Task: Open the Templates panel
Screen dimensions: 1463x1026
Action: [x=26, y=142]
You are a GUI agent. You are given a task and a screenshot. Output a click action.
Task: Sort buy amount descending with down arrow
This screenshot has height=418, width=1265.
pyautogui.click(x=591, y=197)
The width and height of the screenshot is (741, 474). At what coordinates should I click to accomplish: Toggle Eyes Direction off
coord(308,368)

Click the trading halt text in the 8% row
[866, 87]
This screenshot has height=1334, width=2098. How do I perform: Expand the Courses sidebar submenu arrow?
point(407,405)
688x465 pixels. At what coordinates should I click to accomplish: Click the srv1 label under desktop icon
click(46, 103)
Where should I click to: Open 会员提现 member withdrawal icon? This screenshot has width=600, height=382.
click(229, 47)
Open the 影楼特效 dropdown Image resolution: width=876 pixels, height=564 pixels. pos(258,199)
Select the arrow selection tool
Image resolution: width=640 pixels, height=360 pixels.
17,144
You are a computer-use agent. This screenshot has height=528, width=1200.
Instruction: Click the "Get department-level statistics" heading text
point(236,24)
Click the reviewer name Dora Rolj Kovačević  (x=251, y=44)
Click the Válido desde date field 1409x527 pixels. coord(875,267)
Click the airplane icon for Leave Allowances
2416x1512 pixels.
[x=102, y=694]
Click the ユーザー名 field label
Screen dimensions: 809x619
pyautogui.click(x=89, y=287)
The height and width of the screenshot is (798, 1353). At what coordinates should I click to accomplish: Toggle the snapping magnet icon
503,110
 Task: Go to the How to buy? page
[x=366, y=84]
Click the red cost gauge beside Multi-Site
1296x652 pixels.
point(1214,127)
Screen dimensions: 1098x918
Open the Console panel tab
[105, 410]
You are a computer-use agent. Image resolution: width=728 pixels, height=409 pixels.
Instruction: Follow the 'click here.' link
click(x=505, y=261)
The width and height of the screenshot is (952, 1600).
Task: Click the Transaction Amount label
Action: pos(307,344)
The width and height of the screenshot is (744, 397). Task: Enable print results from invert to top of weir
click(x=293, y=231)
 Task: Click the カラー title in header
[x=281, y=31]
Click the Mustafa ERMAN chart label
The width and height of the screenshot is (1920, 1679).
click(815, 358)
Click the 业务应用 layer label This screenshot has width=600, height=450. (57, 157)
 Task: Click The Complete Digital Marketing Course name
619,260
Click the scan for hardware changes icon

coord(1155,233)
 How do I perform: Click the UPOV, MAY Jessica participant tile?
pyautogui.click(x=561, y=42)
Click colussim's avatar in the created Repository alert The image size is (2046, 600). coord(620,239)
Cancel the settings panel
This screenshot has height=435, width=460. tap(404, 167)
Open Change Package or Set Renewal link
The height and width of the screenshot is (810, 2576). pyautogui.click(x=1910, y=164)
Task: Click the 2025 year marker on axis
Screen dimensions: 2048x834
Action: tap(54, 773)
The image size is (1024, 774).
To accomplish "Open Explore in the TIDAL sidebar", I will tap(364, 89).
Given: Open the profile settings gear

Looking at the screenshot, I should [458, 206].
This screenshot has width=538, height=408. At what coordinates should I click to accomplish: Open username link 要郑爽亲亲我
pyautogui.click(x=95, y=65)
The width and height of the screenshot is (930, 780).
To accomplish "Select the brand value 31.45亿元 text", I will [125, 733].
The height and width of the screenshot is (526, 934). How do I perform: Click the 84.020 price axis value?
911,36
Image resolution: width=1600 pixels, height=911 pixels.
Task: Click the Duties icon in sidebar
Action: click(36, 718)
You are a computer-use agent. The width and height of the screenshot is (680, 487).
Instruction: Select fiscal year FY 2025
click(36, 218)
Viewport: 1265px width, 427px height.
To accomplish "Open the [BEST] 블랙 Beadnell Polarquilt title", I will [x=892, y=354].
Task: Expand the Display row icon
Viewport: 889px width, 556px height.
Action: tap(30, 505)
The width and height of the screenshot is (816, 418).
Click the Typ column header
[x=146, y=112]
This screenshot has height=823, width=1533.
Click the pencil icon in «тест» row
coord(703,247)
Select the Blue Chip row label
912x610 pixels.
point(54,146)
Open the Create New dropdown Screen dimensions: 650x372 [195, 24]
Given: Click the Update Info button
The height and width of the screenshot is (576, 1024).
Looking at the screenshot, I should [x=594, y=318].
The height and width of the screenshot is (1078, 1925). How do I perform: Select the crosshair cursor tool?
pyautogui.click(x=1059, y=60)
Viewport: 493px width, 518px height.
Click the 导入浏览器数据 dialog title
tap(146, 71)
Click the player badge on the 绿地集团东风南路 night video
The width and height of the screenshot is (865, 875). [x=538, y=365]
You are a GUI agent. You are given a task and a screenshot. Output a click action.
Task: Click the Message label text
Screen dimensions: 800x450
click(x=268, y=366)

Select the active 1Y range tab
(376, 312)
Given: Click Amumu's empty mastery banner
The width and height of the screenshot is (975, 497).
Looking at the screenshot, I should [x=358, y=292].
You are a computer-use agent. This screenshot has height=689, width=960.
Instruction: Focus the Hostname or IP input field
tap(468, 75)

● **ABOUT THIS TASK**
What is needed is an exact copy of the entries from their first line down to the line with "Screen dimensions: 1098x918", that line included, and nothing beyond it.

● **ANSWER FOR THIS EXERCISE**
Task: Open the Templates panel
Screen dimensions: 1463x1026
Action: [x=26, y=142]
You are a GUI agent. You are given a task and a screenshot. Output a click action.
Task: Sort buy amount descending with down arrow
This screenshot has height=418, width=1265.
pyautogui.click(x=591, y=197)
The width and height of the screenshot is (741, 474). At what coordinates should I click to accomplish: Toggle Eyes Direction off
coord(308,368)

Click the trading halt text in the 8% row
[866, 87]
This screenshot has height=1334, width=2098. How do I perform: Expand the Courses sidebar submenu arrow?
point(407,405)
688x465 pixels. At what coordinates should I click to accomplish: Click the srv1 label under desktop icon
click(46, 103)
Where should I click to: Open 会员提现 member withdrawal icon? This screenshot has width=600, height=382.
click(229, 47)
Open the 影楼特效 dropdown Image resolution: width=876 pixels, height=564 pixels. pos(258,199)
Select the arrow selection tool
Image resolution: width=640 pixels, height=360 pixels.
17,144
You are a computer-use agent. This screenshot has height=528, width=1200.
Instruction: Click the "Get department-level statistics" heading text
point(236,24)
Click the reviewer name Dora Rolj Kovačević  (x=251, y=44)
Click the Válido desde date field 1409x527 pixels. coord(875,267)
Click the airplane icon for Leave Allowances
2416x1512 pixels.
[x=102, y=694]
Click the ユーザー名 field label
Screen dimensions: 809x619
pyautogui.click(x=89, y=287)
The height and width of the screenshot is (798, 1353). At what coordinates should I click to accomplish: Toggle the snapping magnet icon
503,110
 Task: Go to the How to buy? page
[x=366, y=84]
Click the red cost gauge beside Multi-Site
1296x652 pixels.
point(1214,127)
Screen dimensions: 1098x918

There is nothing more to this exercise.